Provided data START

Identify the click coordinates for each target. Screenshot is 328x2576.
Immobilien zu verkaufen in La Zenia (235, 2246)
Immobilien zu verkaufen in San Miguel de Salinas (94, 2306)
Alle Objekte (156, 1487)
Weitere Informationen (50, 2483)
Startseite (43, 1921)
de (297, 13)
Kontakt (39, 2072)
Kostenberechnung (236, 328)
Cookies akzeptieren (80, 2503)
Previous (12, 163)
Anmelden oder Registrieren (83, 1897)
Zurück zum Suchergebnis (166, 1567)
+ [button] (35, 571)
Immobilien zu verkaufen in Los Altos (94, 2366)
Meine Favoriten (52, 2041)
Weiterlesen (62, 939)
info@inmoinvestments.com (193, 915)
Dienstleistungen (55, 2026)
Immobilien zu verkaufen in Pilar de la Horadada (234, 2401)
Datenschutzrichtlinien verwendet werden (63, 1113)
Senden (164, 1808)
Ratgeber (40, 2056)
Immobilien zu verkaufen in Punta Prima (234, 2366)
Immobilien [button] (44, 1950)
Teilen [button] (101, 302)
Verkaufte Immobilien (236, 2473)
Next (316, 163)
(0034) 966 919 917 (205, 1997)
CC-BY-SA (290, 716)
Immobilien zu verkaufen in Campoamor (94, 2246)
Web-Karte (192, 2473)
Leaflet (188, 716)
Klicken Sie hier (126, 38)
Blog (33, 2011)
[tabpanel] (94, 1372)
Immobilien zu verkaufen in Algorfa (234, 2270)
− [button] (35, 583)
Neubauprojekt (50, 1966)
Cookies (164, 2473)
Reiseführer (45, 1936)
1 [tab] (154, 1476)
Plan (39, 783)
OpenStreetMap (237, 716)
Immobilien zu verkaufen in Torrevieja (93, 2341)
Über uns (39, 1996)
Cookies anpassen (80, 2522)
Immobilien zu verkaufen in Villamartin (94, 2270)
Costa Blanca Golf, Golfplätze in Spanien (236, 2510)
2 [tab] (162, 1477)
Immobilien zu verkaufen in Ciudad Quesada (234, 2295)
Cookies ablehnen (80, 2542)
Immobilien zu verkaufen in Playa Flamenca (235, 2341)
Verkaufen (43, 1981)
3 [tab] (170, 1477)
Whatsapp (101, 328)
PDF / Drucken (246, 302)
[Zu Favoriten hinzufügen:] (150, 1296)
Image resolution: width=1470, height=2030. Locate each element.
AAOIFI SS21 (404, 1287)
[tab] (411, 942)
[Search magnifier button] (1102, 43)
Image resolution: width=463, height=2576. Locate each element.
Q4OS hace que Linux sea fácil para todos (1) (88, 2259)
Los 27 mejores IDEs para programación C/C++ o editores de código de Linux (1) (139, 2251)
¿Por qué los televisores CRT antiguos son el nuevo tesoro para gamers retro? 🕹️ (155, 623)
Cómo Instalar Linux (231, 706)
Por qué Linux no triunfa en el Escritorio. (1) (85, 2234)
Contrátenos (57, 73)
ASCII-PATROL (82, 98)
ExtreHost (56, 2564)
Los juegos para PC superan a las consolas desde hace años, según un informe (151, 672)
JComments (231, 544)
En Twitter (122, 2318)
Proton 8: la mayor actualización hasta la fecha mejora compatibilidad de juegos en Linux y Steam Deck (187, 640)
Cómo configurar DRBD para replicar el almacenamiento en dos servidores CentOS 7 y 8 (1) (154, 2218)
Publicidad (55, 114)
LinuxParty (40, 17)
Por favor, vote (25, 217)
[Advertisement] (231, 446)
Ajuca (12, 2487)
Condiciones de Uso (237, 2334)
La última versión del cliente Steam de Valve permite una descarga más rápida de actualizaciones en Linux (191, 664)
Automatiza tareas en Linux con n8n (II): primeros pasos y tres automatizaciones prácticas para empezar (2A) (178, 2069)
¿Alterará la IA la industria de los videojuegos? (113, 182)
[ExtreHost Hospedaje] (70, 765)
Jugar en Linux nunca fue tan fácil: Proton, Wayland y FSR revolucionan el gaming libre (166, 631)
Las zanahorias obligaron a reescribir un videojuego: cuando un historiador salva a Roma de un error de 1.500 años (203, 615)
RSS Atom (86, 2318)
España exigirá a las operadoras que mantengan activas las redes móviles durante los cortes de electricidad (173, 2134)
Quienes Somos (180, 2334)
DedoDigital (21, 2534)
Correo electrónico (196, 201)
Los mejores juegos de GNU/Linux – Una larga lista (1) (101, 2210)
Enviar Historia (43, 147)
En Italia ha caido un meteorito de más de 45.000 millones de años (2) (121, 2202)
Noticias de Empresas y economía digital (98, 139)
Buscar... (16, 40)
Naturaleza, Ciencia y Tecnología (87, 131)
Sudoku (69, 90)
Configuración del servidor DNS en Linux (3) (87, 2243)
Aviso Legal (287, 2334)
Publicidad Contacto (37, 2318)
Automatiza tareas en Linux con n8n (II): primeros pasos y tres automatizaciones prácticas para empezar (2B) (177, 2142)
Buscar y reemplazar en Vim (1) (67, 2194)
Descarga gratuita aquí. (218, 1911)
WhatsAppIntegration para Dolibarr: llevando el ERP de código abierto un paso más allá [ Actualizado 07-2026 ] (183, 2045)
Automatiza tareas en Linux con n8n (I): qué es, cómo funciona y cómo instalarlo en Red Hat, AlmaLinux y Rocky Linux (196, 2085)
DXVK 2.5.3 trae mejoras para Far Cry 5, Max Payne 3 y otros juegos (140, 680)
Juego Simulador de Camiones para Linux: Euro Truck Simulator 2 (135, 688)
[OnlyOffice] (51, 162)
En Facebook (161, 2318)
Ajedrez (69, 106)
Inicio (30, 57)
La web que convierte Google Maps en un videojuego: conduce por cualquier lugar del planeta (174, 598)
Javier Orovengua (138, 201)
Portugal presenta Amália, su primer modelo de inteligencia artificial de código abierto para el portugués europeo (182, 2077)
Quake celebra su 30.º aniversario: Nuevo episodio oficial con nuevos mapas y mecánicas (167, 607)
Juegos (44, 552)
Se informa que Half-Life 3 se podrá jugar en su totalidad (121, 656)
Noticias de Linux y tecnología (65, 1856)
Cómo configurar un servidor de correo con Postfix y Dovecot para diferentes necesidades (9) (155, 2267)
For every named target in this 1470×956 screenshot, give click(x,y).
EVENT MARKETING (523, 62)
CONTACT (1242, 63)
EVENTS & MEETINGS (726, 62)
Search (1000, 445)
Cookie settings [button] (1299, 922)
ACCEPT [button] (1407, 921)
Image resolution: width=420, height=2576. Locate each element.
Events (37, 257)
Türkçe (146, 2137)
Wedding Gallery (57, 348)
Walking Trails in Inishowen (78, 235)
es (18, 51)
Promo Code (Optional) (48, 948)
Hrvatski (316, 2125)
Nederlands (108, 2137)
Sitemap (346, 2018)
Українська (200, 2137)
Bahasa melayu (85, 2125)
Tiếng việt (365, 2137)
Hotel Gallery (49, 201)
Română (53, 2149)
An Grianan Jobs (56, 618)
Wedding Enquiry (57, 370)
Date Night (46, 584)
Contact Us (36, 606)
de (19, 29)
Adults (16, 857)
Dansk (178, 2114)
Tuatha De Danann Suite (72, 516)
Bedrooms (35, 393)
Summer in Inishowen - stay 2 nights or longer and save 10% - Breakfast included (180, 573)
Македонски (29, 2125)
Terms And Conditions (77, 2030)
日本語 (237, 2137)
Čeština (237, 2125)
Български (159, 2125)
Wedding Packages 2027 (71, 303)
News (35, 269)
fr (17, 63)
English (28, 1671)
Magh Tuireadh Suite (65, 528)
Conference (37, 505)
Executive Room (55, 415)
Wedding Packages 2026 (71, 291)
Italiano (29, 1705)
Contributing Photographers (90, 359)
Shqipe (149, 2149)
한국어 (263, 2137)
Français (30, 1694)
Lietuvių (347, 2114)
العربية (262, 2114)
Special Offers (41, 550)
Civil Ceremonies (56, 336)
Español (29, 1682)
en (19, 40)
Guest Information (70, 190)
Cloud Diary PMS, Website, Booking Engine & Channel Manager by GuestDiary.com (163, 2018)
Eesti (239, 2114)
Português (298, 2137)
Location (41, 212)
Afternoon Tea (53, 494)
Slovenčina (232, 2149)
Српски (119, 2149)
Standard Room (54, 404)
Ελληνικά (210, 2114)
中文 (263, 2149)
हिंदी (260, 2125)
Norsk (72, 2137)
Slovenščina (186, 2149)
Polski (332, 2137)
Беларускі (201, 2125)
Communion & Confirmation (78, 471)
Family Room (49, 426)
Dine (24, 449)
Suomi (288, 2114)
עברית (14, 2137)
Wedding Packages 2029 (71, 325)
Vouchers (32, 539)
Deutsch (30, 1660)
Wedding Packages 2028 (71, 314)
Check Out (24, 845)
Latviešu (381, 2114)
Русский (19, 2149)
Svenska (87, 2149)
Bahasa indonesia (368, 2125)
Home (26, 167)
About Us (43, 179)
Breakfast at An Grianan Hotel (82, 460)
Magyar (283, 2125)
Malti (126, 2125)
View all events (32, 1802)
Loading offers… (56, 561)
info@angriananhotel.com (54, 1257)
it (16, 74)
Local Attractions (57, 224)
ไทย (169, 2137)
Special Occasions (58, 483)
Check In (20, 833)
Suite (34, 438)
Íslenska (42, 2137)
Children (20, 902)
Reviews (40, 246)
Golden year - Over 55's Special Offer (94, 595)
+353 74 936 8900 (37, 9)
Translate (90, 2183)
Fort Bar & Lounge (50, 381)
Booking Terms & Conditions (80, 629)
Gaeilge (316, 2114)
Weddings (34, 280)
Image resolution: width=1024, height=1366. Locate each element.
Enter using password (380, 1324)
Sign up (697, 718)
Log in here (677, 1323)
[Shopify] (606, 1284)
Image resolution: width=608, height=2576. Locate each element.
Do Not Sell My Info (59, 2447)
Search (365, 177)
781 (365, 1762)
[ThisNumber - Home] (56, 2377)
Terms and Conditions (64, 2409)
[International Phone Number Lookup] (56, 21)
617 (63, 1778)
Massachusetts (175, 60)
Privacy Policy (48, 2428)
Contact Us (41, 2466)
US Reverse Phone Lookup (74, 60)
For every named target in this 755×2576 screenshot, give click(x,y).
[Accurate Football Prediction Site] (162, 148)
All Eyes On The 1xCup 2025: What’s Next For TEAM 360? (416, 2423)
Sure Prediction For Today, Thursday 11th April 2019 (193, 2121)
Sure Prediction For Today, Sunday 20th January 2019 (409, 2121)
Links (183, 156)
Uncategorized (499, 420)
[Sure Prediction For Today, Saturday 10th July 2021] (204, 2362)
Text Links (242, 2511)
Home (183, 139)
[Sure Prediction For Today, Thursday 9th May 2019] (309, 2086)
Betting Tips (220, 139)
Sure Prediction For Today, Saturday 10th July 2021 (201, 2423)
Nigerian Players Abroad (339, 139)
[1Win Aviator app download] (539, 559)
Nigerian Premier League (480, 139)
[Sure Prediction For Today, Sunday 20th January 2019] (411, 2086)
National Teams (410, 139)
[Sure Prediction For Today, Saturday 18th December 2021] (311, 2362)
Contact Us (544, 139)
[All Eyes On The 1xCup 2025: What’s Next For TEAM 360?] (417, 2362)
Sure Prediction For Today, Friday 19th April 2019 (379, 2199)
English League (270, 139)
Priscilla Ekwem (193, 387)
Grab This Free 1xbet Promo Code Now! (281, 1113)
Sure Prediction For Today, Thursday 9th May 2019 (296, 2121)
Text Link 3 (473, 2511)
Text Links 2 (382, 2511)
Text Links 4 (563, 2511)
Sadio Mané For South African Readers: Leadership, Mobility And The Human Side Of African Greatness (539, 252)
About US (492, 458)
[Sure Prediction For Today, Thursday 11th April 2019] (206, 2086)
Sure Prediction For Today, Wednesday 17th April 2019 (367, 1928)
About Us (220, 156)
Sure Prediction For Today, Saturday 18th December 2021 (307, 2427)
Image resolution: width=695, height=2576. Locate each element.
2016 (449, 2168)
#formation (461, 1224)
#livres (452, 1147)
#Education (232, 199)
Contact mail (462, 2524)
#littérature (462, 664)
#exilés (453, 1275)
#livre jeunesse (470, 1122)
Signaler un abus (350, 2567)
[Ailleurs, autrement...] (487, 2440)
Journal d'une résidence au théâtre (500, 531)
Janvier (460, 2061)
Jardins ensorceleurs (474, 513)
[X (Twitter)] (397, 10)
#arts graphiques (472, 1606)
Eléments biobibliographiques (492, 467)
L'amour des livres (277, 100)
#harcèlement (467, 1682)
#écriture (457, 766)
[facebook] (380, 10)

Provided data END

Extract every line from the one containing "Jardins ensorceleurs (474, 513)" to the end of the entries, including both of those lines, exactly as given and with nothing added.

== Exercise solution ==
Jardins ensorceleurs (474, 513)
[X (Twitter)] (397, 10)
#arts graphiques (472, 1606)
Eléments biobibliographiques (492, 467)
L'amour des livres (277, 100)
#harcèlement (467, 1682)
#écriture (457, 766)
[facebook] (380, 10)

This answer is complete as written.